Exponential self-replication enabled through a fibre elongation/breakage mechanism

Abstract

Self-replicating molecules are likely to have played a central role in the origin of life. Most scenarios of Darwinian evolution at the molecular level require self-replicators capable of exponential growth, yet only very few exponential replicators have been reported to date and general design criteria for exponential replication are lacking. Here we show that a peptide-functionalized macrocyclic self-replicator exhibits exponential growth when subjected to mild agitation. The replicator self-assembles into elongated fibres of which the ends promote replication and fibre growth. Agitation results in breakage of the growing fibres, generating more fibre ends. Our data suggest a mechanism in which mechanical energy promotes the liberation of the replicator from the inactive self-assembled state, thereby overcoming self-inhibition that prevents the majority of self-replicating molecules developed to date from attaining exponential growth.

Figure 1. Replication mechanisms.

(a) Traditional mechanism based on template-directed ligation of two replicator precursors. (b) Oxidation of building block 1 containing two thiol functionalities leads to a mixture of interconverting macrocycles. (c) Self-assembly of hexamers 1₆ results in the formation of fibres. Fibre fragmentation results in doubling of the number of fibre ends. (d) Species distribution as a function of time of a non-seeded dynamic combinatorial library made from 3.8 mM 1 in 50 mM borate buffer pH 8.1 stirred at 1,500 r.p.m.

Figure 2. Experimental determination of the order in replicator.
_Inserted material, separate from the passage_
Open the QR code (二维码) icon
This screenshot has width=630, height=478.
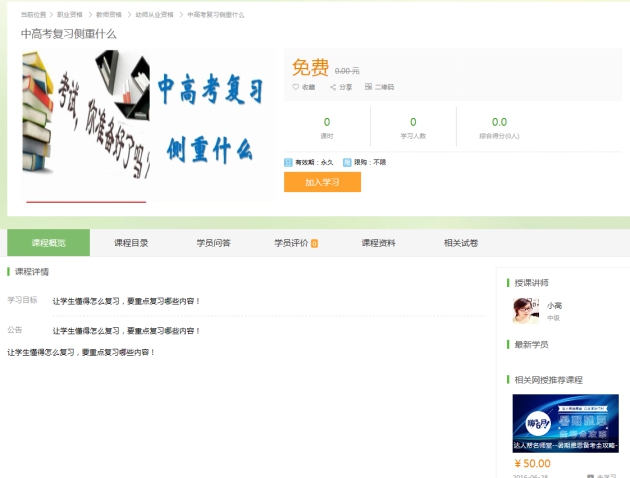[x=367, y=87]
Initial replication rates against initial replicator concentration. Data points correspond to seed concentrations (expressed as concentration of 1₆) of 31, 63, 95 and 127 μM, respectively. The error bars on the data points correspond to one standard deviation for each seed concentration and the error on the slope is the standard deviation based on the complete set of measurements.

Figure 3. Influence of the stirring rate on fibre length and replication kinetics.
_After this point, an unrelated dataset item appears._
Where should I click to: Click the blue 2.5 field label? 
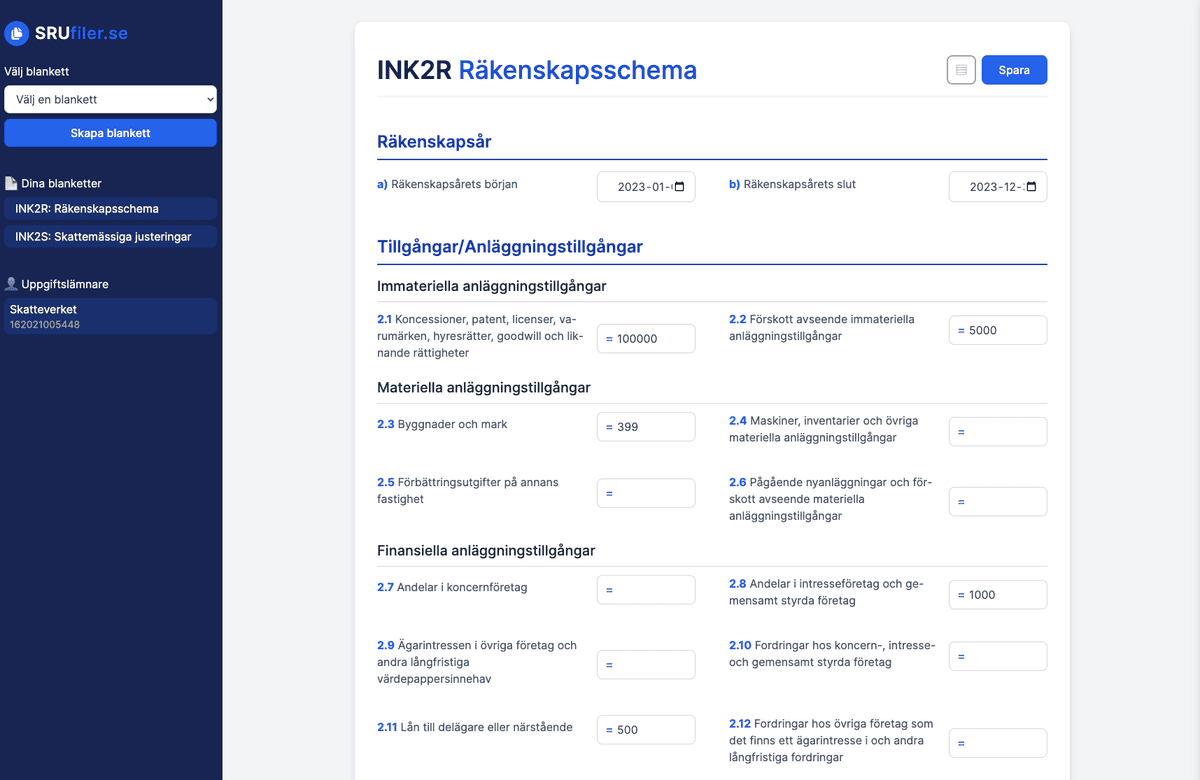(386, 482)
(a) Average fibre length for different stirring rates. (b) Kinetics of replicator growth at various stirring rates (lighter to darker blue: 200, 400, 800, 1,000 and 1,500 r.p.m.). (c) Time needed for the replicator to represent 50% of the library material (t₅₀), as a function of the average fibre length; the line represents a linear fit of the data.

Figure 4. Change in replicator concentration and average fibre length during replication.
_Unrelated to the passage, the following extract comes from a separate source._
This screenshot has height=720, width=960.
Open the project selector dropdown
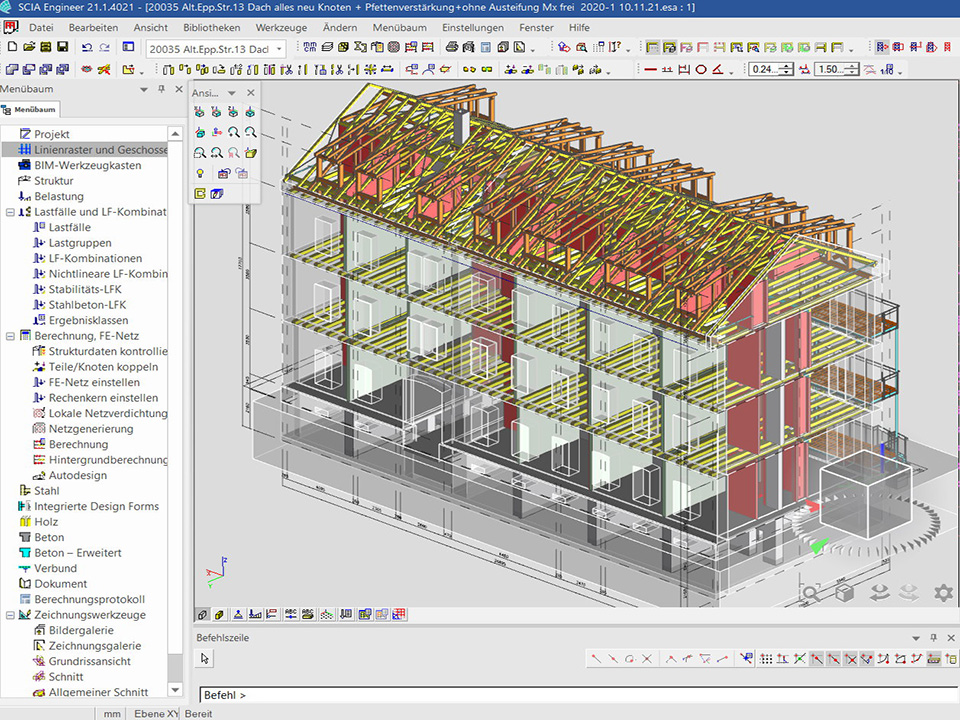coord(279,48)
(a) Change in product distribution with time of a library made from building block 1 (3.8 mM) stirred at 1,200 r.p.m. composed of 1 and cyclic trimer and tetramer seeded at t=0 min with 20% pre-formed hexamer fibres (monomer concentration as black squares, trimers as green triangles, tetramers as red circles, hexamers as blue triangles). (b) Average fibre length (blue squares) and associated standard deviation of the fibre length distribution (green circles) of this seeded library as a function of time (determined by TEM).

Figure 5. Computational model of the replicating system.

Fibre elongation and fibre breakage could be toggled on or off in order to study their role in replication.

Figure 6. Computational studies on the growth/breakage mechanism.

The numerical simulations show distinct kinetics in the presence of the breakage mechanism and in the absence thereof. (a) Typical kinetics observed in the numerical simulations of the growth/breakage mechanism (monomers in black, trimers in green, tetramers in red and hexamers in blue). (b) Computational determination of the order in replicator r in the case of a growth/breakage mechanism. (c) Computational determination of the replication order in the case of an elongation-only (breakage-free) mechanism. (d) Fibre length distribution as a function of time. After an initial transient regime, replication occurs at a steady-state length distribution.